▸ **WHAT TO DO**
Reproduce every line of the following entries word for word, omitting the images.

+++

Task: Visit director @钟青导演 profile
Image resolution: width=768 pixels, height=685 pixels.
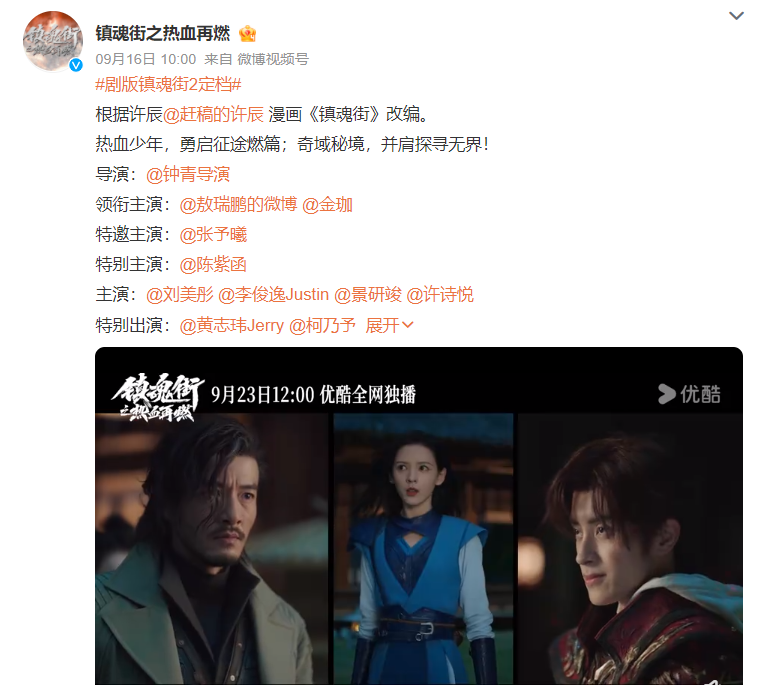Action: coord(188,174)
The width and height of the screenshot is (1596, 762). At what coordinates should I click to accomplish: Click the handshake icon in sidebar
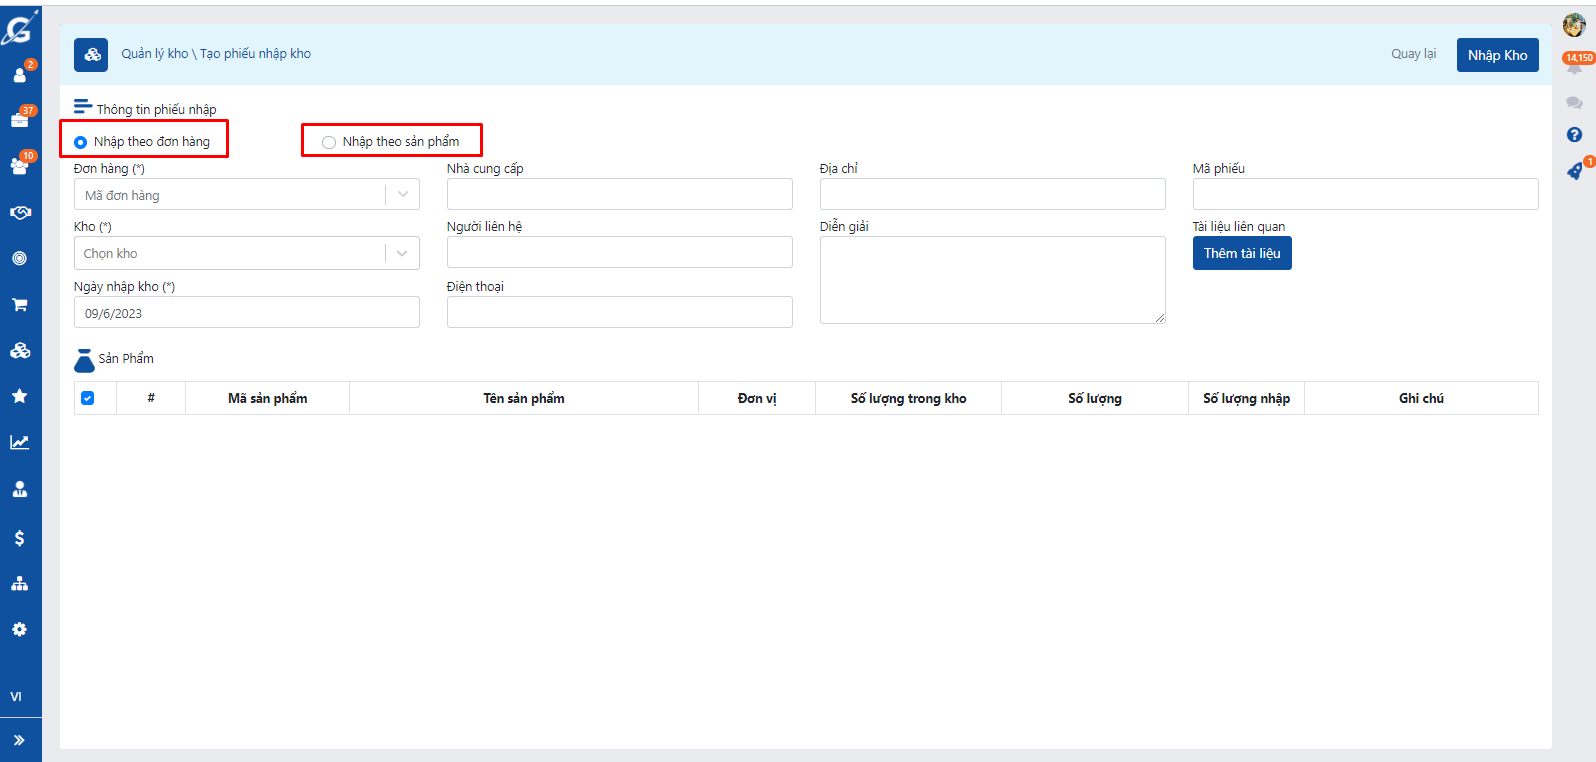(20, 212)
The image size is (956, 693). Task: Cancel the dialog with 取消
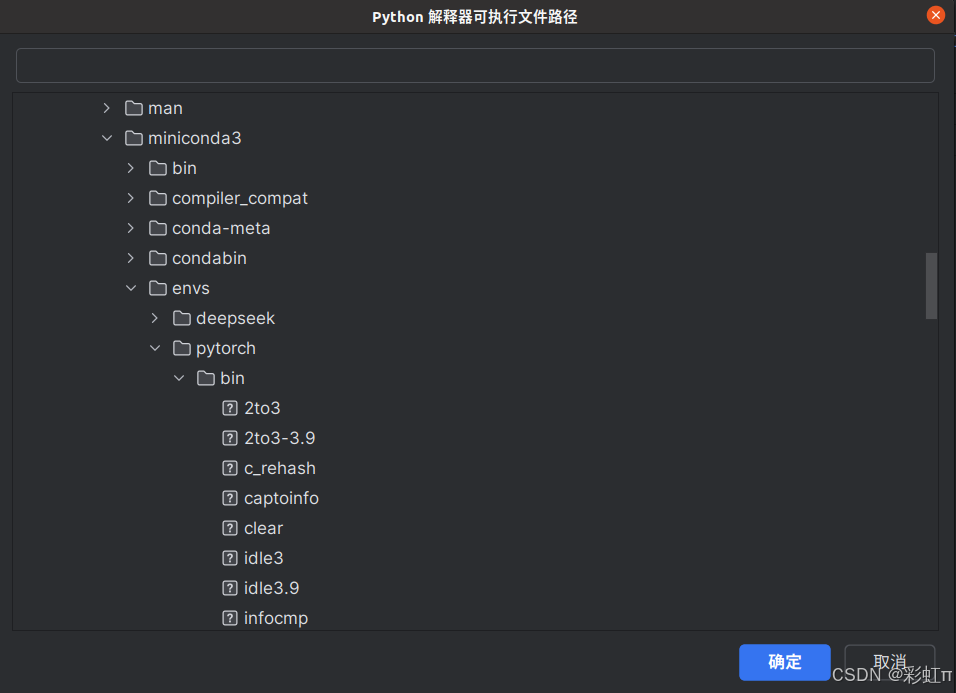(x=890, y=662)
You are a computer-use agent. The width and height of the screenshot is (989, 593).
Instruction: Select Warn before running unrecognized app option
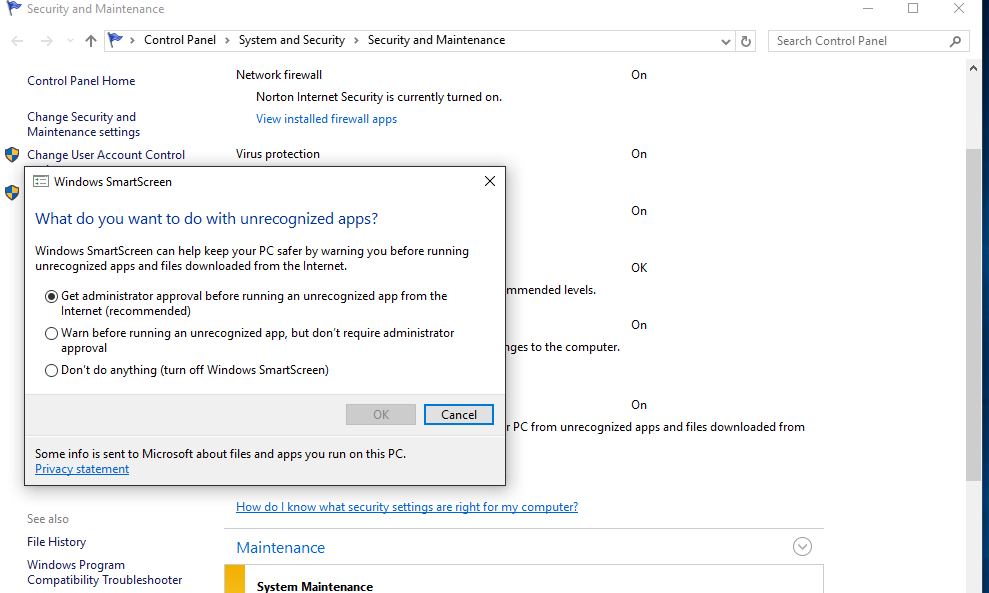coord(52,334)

+++

▸ **FULL RESPONSE**
Task: Visit director @钟青导演 profile
Image resolution: width=768 pixels, height=685 pixels.
Action: coord(188,174)
The width and height of the screenshot is (1596, 762). At what coordinates should I click to accomplish: Click the handshake icon in sidebar
(20, 212)
The image size is (956, 693). Task: Cancel the dialog with 取消
(x=890, y=662)
You are a computer-use agent. The width and height of the screenshot is (989, 593).
Instruction: Select Warn before running unrecognized app option
coord(52,334)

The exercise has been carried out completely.